Secretary of State Mike Pompeo on Sunday promised to sanction any country, individual, or entity "that materially contributes to the supply, sale, or transfer of conventional arms to or from Iran, as well as those who provide technical training, financial support and services, and other assistance related to these arms."

This warning is mainly aimed at Russia and China, both of which have expressed interest in further arming Tehran. Russia also has taken an interest in Iran’s nuclear program, helping the country build domestic nuclear reactors that could provide it with a second pathway to a nuclear weapon.

Abrams said he expects countries such as Russia and China to announce new arms deals with Iran in the coming weeks. The deals, however, will likely be "smoke and mirrors and bravado because the Iranians don’t have the money" to purchase the advanced arms, he said.
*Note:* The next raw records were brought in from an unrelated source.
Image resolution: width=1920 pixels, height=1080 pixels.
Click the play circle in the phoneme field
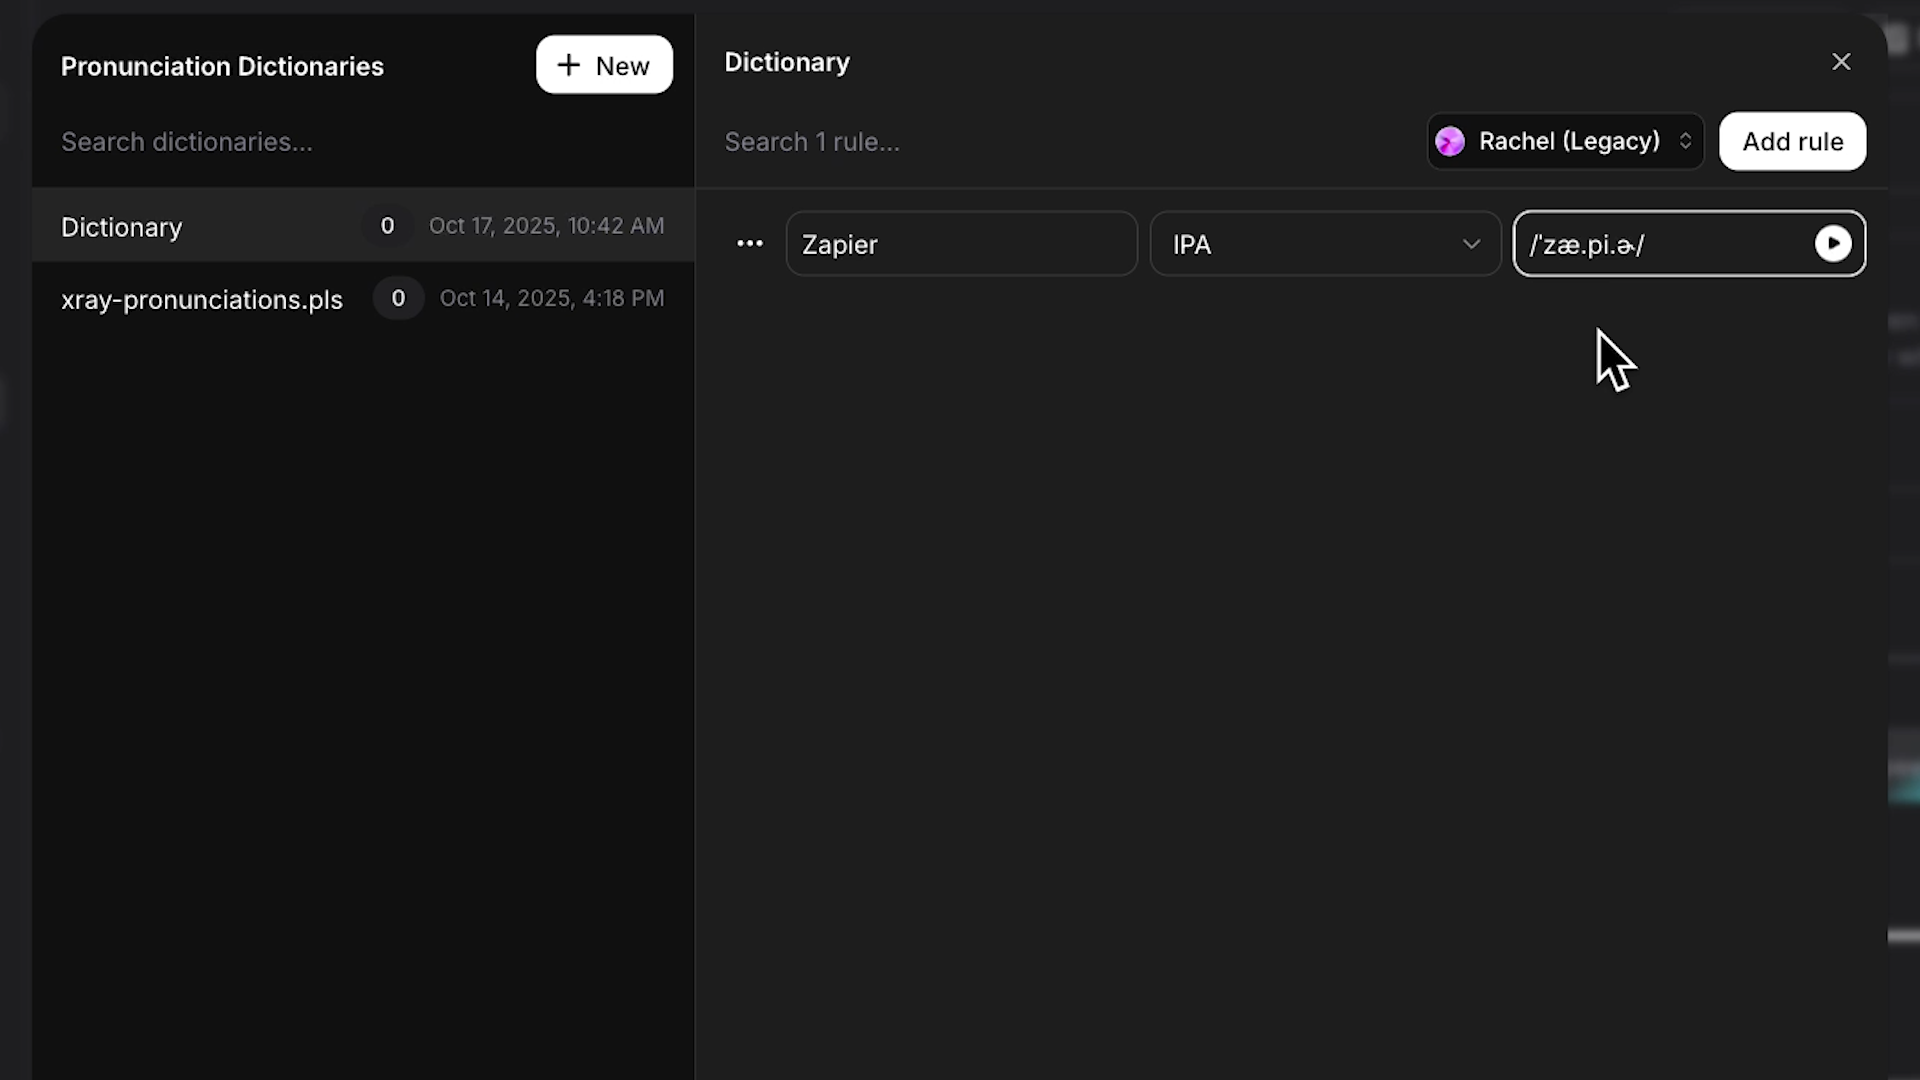tap(1834, 243)
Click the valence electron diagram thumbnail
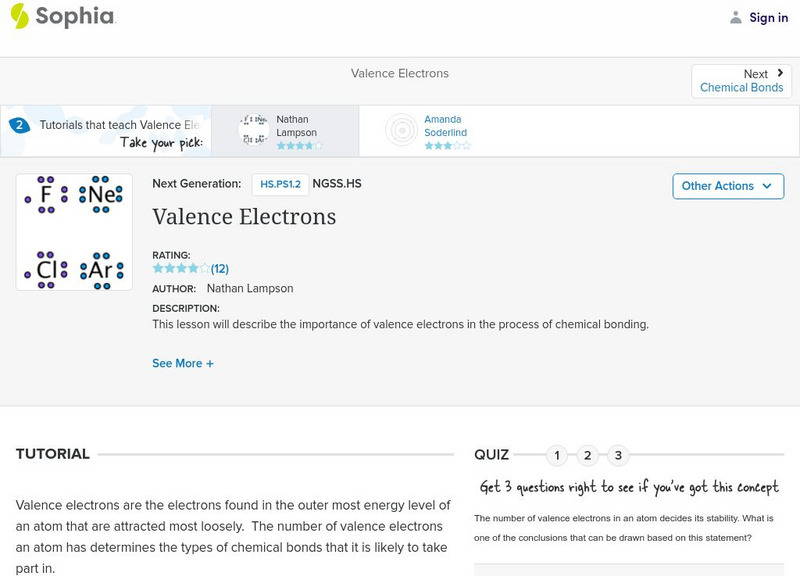This screenshot has height=576, width=800. [x=74, y=231]
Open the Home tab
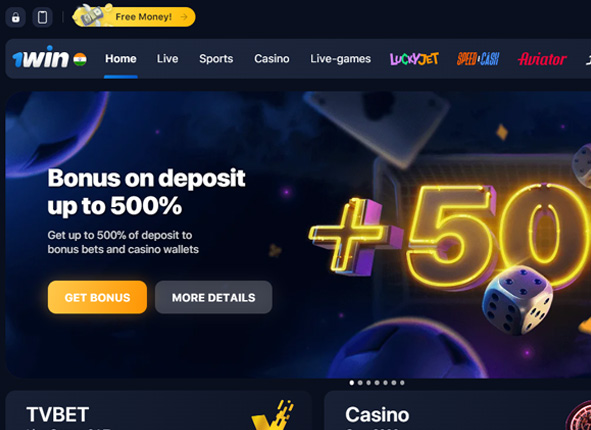Screen dimensions: 591x430 coord(121,59)
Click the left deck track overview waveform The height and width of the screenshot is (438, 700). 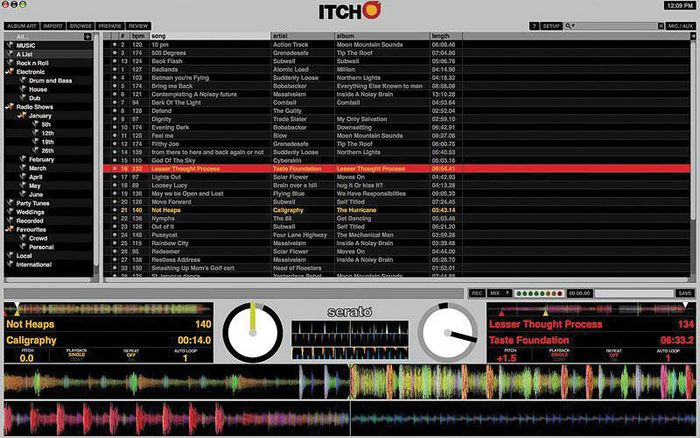click(x=108, y=309)
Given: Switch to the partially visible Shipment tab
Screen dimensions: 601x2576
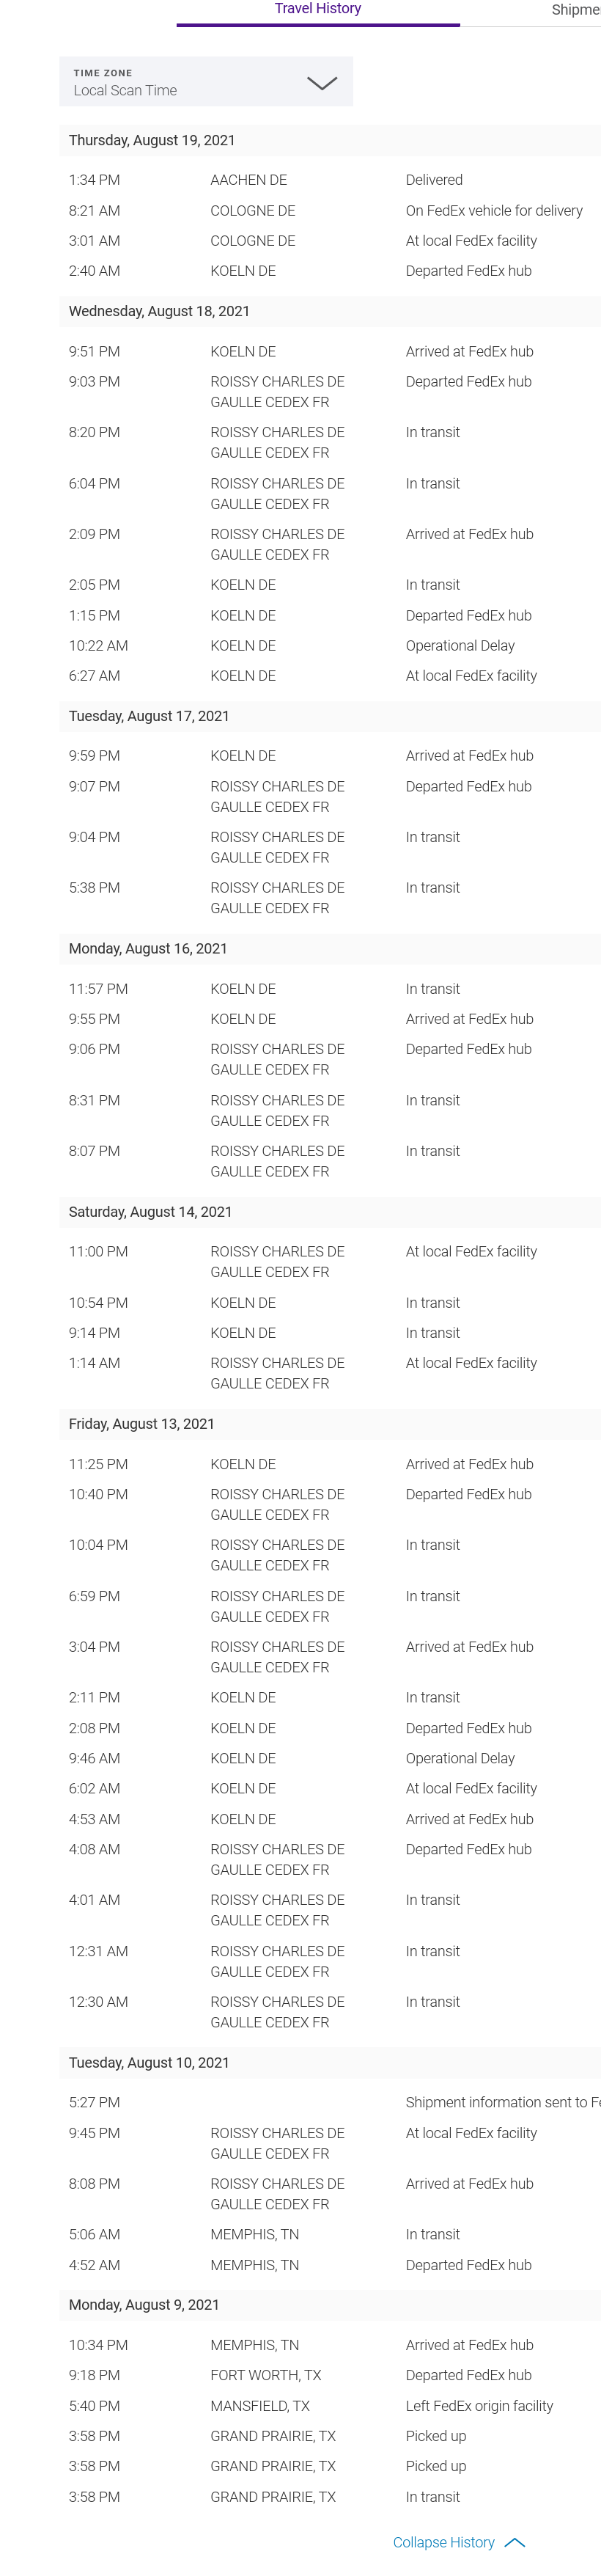Looking at the screenshot, I should pyautogui.click(x=575, y=10).

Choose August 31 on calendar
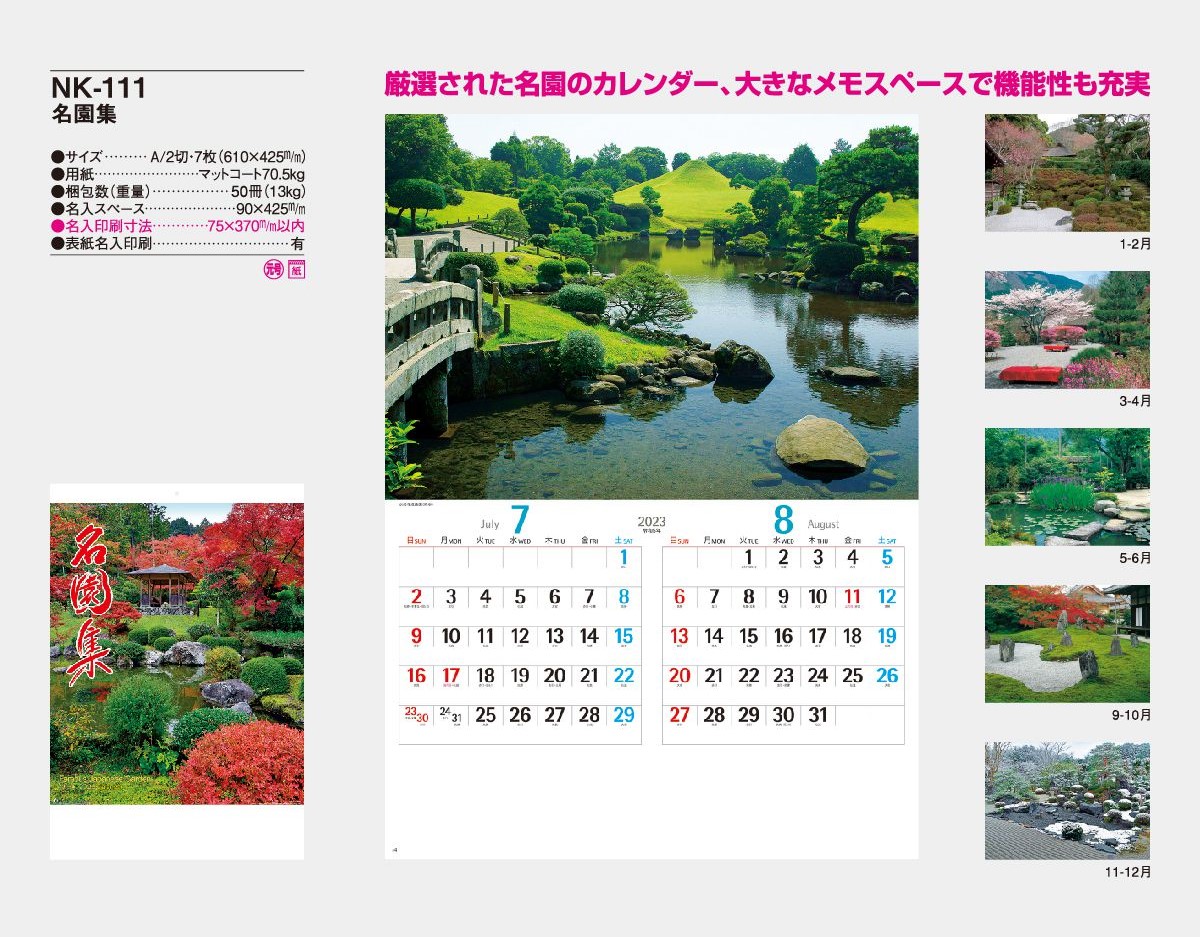[x=818, y=716]
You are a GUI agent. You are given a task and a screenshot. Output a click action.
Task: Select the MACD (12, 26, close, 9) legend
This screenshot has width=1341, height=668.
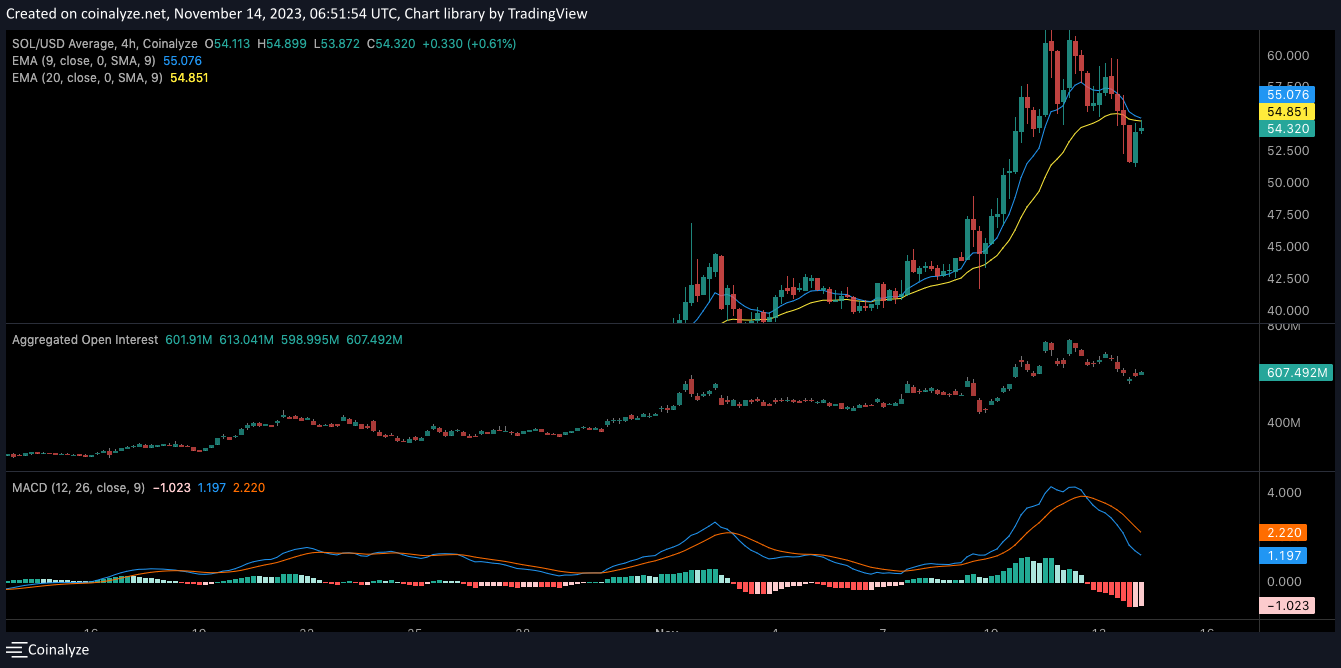tap(76, 487)
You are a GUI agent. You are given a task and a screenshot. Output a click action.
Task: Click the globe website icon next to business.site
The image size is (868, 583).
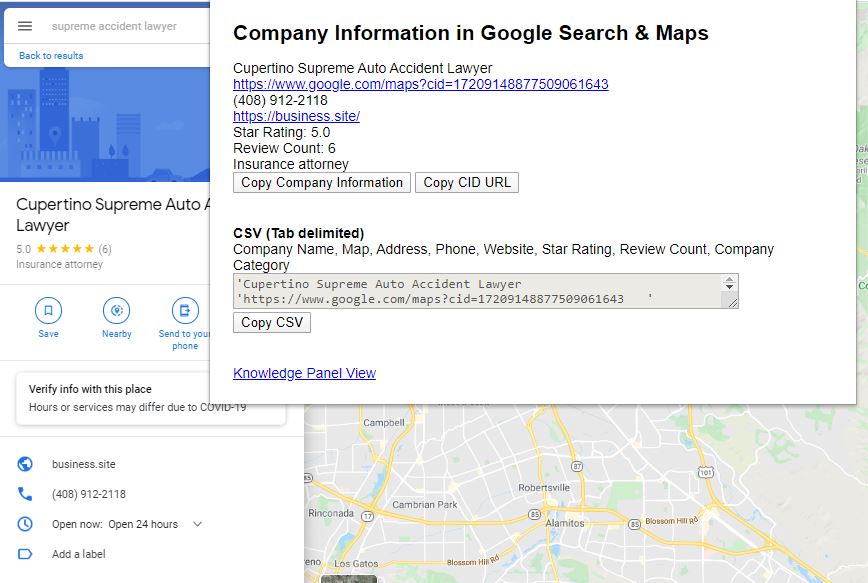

As a result of the United States' years-long pressure campaign on Tehran, the country’s economy is in shambles. The regime has limited cash reserves and may not be able to afford an arms-buying spree that could update its aging military equipment.

Iran, for its part, says that it does not need to buy outside weapons.

"Iran’s defense doctrine is premised on strong reliance on its people and indigenous capabilities," Iran’s foreign ministry said in a statement issued over the weekend. "Unconventional arms, weapons of mass destruction and a buying spree of conventional arms have no place in Iran’s defense doctrine."